(Task goal): Gather all lines in the records below that include the word "agent".
*** Opening Supplied records ***
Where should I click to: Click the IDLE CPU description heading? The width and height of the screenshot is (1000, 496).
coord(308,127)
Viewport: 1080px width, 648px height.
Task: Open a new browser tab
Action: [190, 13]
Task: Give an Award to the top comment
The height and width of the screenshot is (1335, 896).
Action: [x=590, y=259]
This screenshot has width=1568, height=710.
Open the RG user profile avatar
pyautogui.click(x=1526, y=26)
*** Closing Supplied records ***
*** Opening Supplied records ***
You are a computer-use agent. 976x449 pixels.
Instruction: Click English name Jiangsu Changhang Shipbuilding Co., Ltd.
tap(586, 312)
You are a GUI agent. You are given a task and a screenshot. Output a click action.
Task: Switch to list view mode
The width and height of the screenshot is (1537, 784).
*** Closing Supplied records ***
(Expected answer):
You are a computer-use agent. 976x449 pixels.
You are a GUI agent. You are given a task and a screenshot. Output a click action.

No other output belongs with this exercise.